A Feed the Future Senegal Dundël Suuf success story for Earth Day 2023

In Orkadiéré, a village located about 70 km from Matam, Sadio Ba, an okra producer, tells us about his adventure with the microdosing technology.

In 2019, Ba decided to visit one of his friends living in Mboro. Once there, he discovered that his friend was involved in the production of other crops, in addition to okra, as well as livestock and fish farming.

Back in his village, having such a farm had been Ba’s dream, but unfortunately, he did not have the means to make it happen.

A man wearing pink holds a cap-full of fertilizer and a silver bowl

With microdosing, I have decreased the amount of fertilizer used and increased my yields.

During the 2021-2022 rainy season, Ba was selected as a beneficiary by the Regional Directorate of Rural Development (DRDR) of Matam as part of the Feed the Future Senegal Dundël Suuf project for scaling up the microdosing technology. He planted one hectare of okra with this fertilization technology.

Ba does not regret the choice he made. Since learning about microdosing, his yields have continued to rise, while the amount of fertilizer used has decreased compared to his traditional fertilization practice.

“Microdosing is both economical and profitable. Instead of the 600 kg/ha I normally use with broadcast fertilizer, I only needed 219 kg/ha with microdosing. In addition, my yield went from 9 to 14 metric tons with microdosing because the fertilizer acts directly on the plants.”

close-up of okra crop

I have begun to realize my dream, thanks to microdosing.

With the savings on fertilizer and the income from selling okra, Ba is realizing his dream.

“Support from the Dundël Suuf project has allowed me to invest my income from growing okra in other crops, such as watermelon and eggplant, but I have also increased my okra production. In addition, the profits generated by okra have contributed to the establishment of a poultry business.”

white chickens

I obtained a record production of 14 metric tons per hectare with microdosing.

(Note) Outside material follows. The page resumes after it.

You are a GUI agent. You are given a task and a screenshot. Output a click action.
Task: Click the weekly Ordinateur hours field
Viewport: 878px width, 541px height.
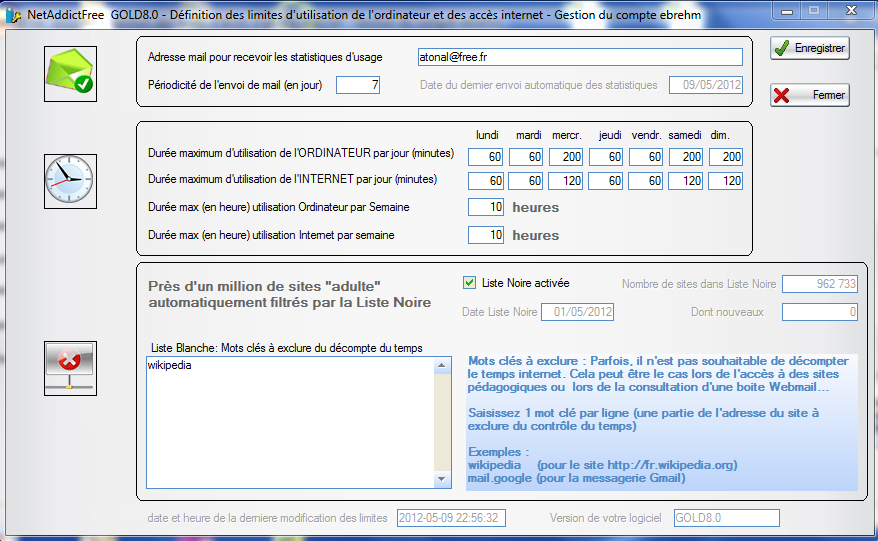486,207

Ba invested 370,000 CFA francs (about U.S. $624) in constructing a chicken house and 90,000 CFA francs (about U.S. $152) in purchasing chickens and three bags of feed at 20,000 CFA francs (about U.S. $34) each.

Satisfied with microdosing, Sadio Ba recommends that all farmers apply microdosing. He says he is ready to train other producers in the area to take advantage of this technology.

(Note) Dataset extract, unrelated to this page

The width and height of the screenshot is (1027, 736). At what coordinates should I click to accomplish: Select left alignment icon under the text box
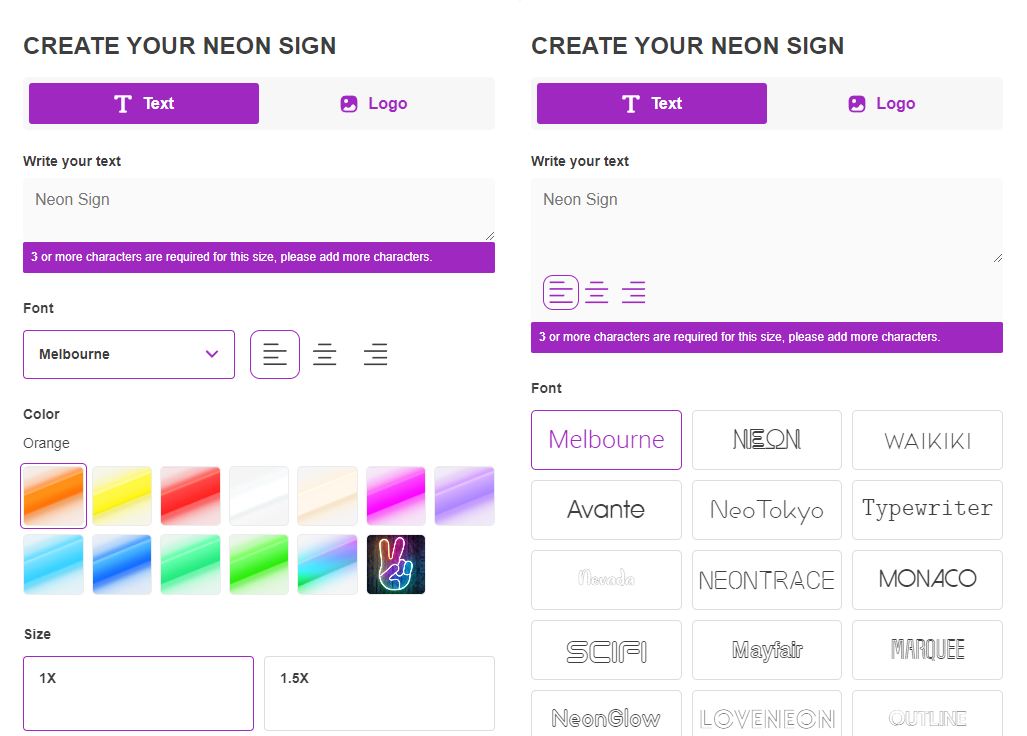(x=561, y=292)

More about the Feed the Future Senegal Dundël Suuf project:

Feed the Future Senegal Dundël Suuf is part of the larger Feed the Future Enhancing Growth through Regional Agricultural Input Systems (EnGRAIS) Project for West Africa and the Global Food Security Strategy. It is one of the many assistance programs supported by the American people through the United States Agency for International Development (USAID).

Dundël Suuf (“nourishing the soil” in the Wolof language) aims to increase agricultural productivity to foster inclusive and sustained reduction in hunger, poverty, and malnutrition.